Researchers used a machine learning algorithm to identify a molecular signature for usual interstitial pneumonia in patients with suspected idiopathic pulmonary fibrosis, according to recent research published in the Lancet Respiratory Medicine.

The results of the molecular test, called the Envisia Genomic Classifier (Veracyte; San Francisco), had a high positive predictive value of proven usual interstitial pneumonia, and could be used in place of surgical lung biopsy to confirm a diagnosis of idiopathic pulmonary fibrosis (IPF), wrote Ganesh Raghu, MD, director at the Center for Interstitial Lung Diseases and professor of medicine at the University of Washington, Seattle, and his colleagues.* The Envisia Genomic Classifier recently received final Medicare local coverage determination for IPF diagnosis, according to a recent press release by Veracyte.

“IPF is often challenging to distinguish from other [interstitial lung disease], but timely and accurate diagnosis is critical so that patients with IPF can access therapies that may slow progression of the disease, while avoiding potentially harmful treatments,” Dr.
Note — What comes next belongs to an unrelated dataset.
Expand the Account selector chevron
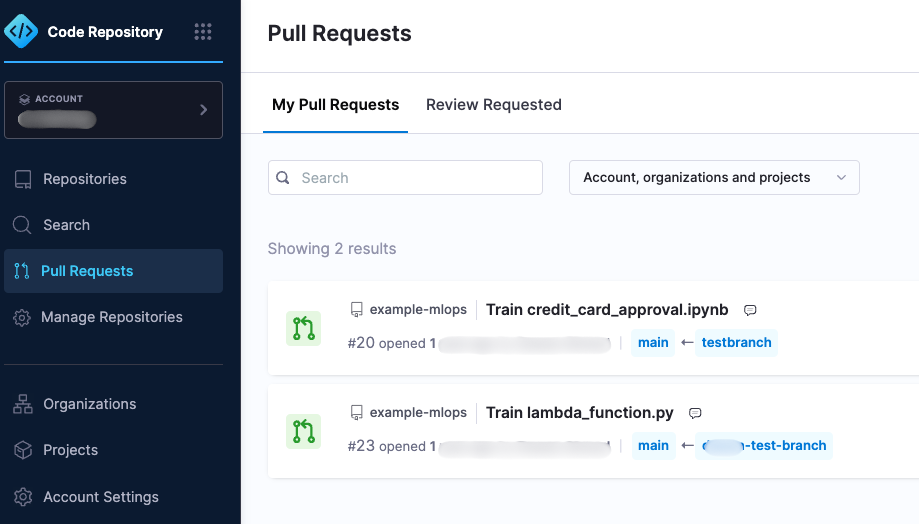Viewport: 919px width, 524px height. tap(203, 110)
Raghu stated in a press release. “Our results with molecular classification through machine learning [the Envisia classifier] are promising and, along with clinical information and radiological features in high-resolution CT imaging, physicians through multidisciplinary discussions, may be able to utilize the molecular classification as a diagnostic tool to make a more informed and confident diagnoses.”
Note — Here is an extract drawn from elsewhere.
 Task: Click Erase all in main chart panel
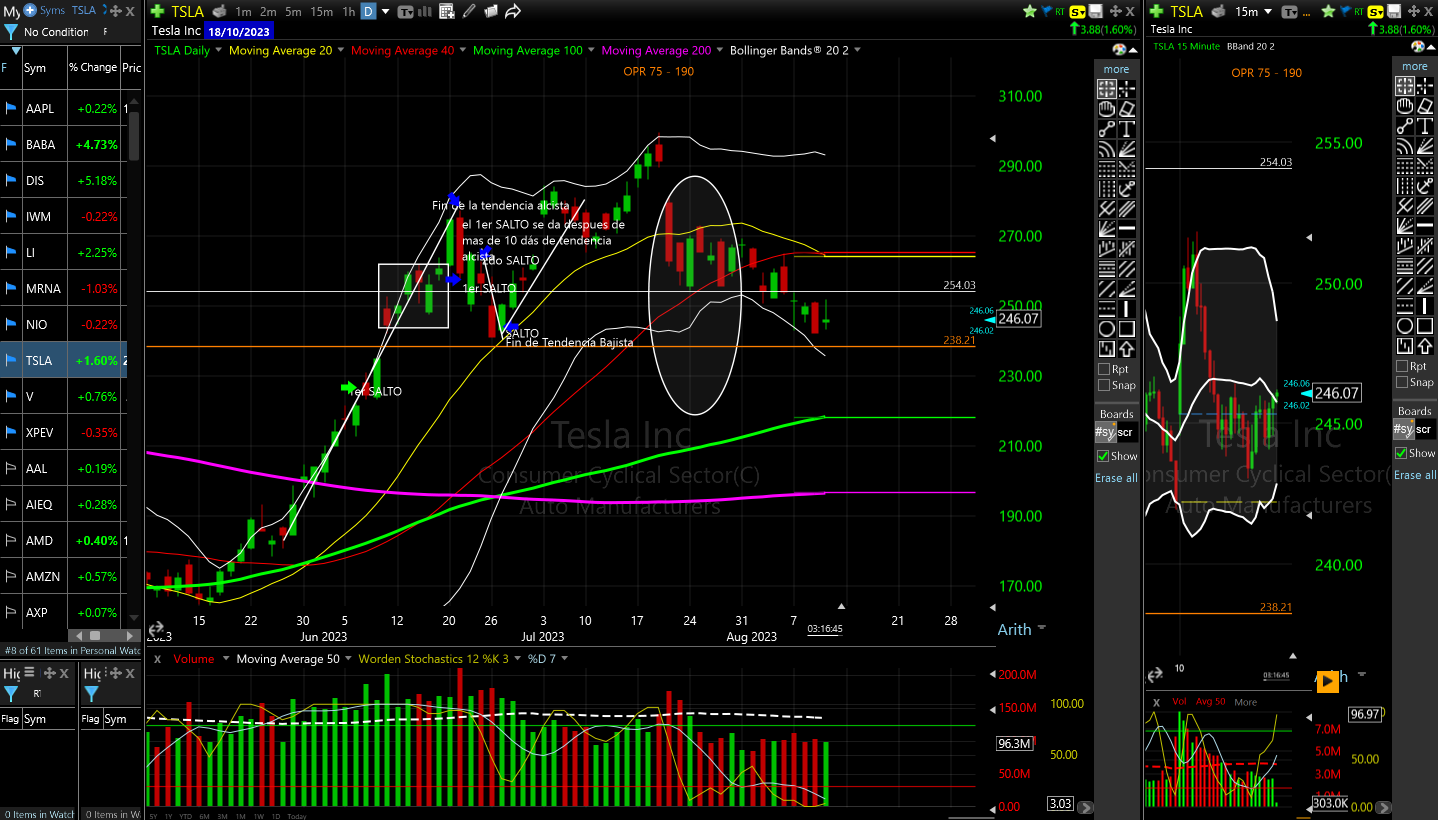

The researchers prospectively recruited 237 patients from 29 centers in the United States and Europe who were evaluated with the Bronchial Sample Collection for a Novel Genomic Test for suspected interstitial lung disease and who underwent surgical biopsy, transbronchial biopsy, or cryobiopsy for sample collection. They used histopathology and RNA sequence data from 90 patients to create a training data set of an unusual interstitial pneumonia pattern for the machine learning algorithm.
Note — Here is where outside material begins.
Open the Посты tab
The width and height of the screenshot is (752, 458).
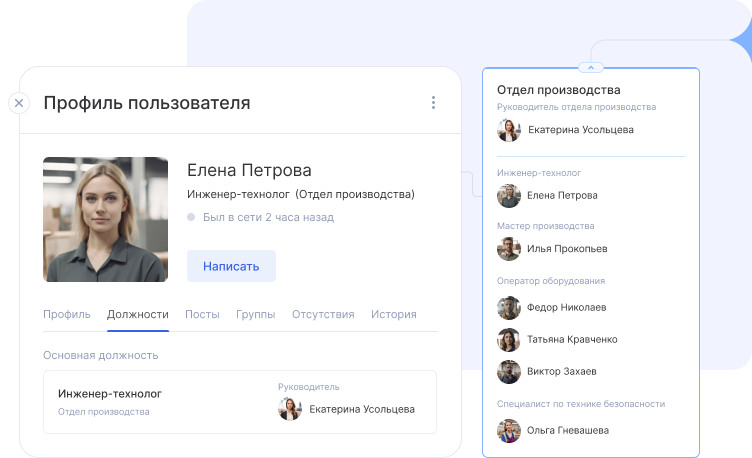202,314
The classifier found usual interstitial pneumonia diagnoses in 49 patients; the test had a specificity of 88% (95% confidence interval, 70%-98%) and a sensitivity of 70% (95% CI, 47%-87%). Of 42 patients with inconsistent or possible usual interstitial pneumonia identified from high-resolution CT imaging, there was a positive predictive value of 81% (95% CI, 54%-96%). When multidisciplinary teams made diagnoses with the molecular classifier data, there was a clinical agreement of 86% (95% CI, 78%-92%) with diagnoses made using histopathology data. In 18 cases of IPF, there was an improvement in diagnostic confidence using the molecular classifier data, with 89% of diagnoses designated as high confidence, compared with 56% of cases based on histopathologic data (P = .0339). In 48 patients with nondiagnostic pathology or nonclassifiable fibrosis histopathology, 63% of diagnoses with the molecular classifier data were high confidence, compared with 42% using histopathologic data (P = .0412).

This study was funded by Veracyte, creator of the Envisia Genomic Classifier. Some authors reported relationships with Veracyte and other companies.

SOURCE: Raghu G et al. Lancet Respir Med. 2019 Apr 1. doi: 10.1016/S2213-8587(19)300.

Correction, 4/25/19: An earlier version of this article misstated how the Envisia Genomic Classifier could be used. The Envisia test is not intended to replace high-resolution chest CT (HRCT). It is used when HRCT is inconclusive to help prevent patients from having to undergo invasive diagnostic procedures.